Divide using synthetic division $$ ( 5x^{3}-6x^{2}+8 ) \div ( x-4 ) $$
Answer
The synthetic division table is:
$$ \begin{array}{c|rrrr}4&5&-6&0&8\\& & 20& 56& \color{black}{224} \\ \hline &\color{blue}{5}&\color{blue}{14}&\color{blue}{56}&\color{orangered}{232} \end{array} $$The solution is:
$$ \frac{ 5x^{3}-6x^{2}+8 }{ x-4 } = \color{blue}{5x^{2}+14x+56} ~+~ \frac{ \color{red}{ 232 } }{ x-4 } $$Explanation
Step 1 : Write down the coefficients of the dividend into division table. Put the zero from $ x -4 = 0 $ ( $ x = \color{blue}{ 4 } $ ) at the left.
$$ \begin{array}{c|rrrr}\color{blue}{4}&5&-6&0&8\\& & & & \\ \hline &&&& \end{array} $$Step 1 : Bring down the leading coefficient to the bottom row.
$$ \begin{array}{c|rrrr}4&\color{orangered}{ 5 }&-6&0&8\\& & & & \\ \hline &\color{orangered}{5}&&& \end{array} $$Step 2 : Multiply by the number on the left, and carry the result into the next column: $ \color{blue}{ 4 } \cdot \color{blue}{ 5 } = \color{blue}{ 20 } $.
$$ \begin{array}{c|rrrr}\color{blue}{4}&5&-6&0&8\\& & \color{blue}{20} & & \\ \hline &\color{blue}{5}&&& \end{array} $$Step 3 : Add down last column: $ \color{orangered}{ -6 } + \color{orangered}{ 20 } = \color{orangered}{ 14 } $
$$ \begin{array}{c|rrrr}4&5&\color{orangered}{ -6 }&0&8\\& & \color{orangered}{20} & & \\ \hline &5&\color{orangered}{14}&& \end{array} $$Step 4 : Multiply by the number on the left, and carry the result into the next column: $ \color{blue}{ 4 } \cdot \color{blue}{ 14 } = \color{blue}{ 56 } $.

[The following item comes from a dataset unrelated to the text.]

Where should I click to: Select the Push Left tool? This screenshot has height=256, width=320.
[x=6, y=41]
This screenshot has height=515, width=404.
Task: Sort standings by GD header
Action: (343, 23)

$$ \begin{array}{c|rrrr}\color{blue}{4}&5&-6&0&8\\& & 20& \color{blue}{56} & \\ \hline &5&\color{blue}{14}&& \end{array} $$Step 5 : Add down last column: $ \color{orangered}{ 0 } + \color{orangered}{ 56 } = \color{orangered}{ 56 } $
$$ \begin{array}{c|rrrr}4&5&-6&\color{orangered}{ 0 }&8\\& & 20& \color{orangered}{56} & \\ \hline &5&14&\color{orangered}{56}& \end{array} $$Step 6 : Multiply by the number on the left, and carry the result into the next column: $ \color{blue}{ 4 } \cdot \color{blue}{ 56 } = \color{blue}{ 224 } $.
$$ \begin{array}{c|rrrr}\color{blue}{4}&5&-6&0&8\\& & 20& 56& \color{blue}{224} \\ \hline &5&14&\color{blue}{56}& \end{array} $$Step 7 : Add down last column: $ \color{orangered}{ 8 } + \color{orangered}{ 224 } = \color{orangered}{ 232 } $
$$ \begin{array}{c|rrrr}4&5&-6&0&\color{orangered}{ 8 }\\& & 20& 56& \color{orangered}{224} \\ \hline &\color{blue}{5}&\color{blue}{14}&\color{blue}{56}&\color{orangered}{232} \end{array} $$Bottom line represents the quotient $ \color{blue}{ 5x^{2}+14x+56 } $ with a remainder of $ \color{red}{ 232 } $.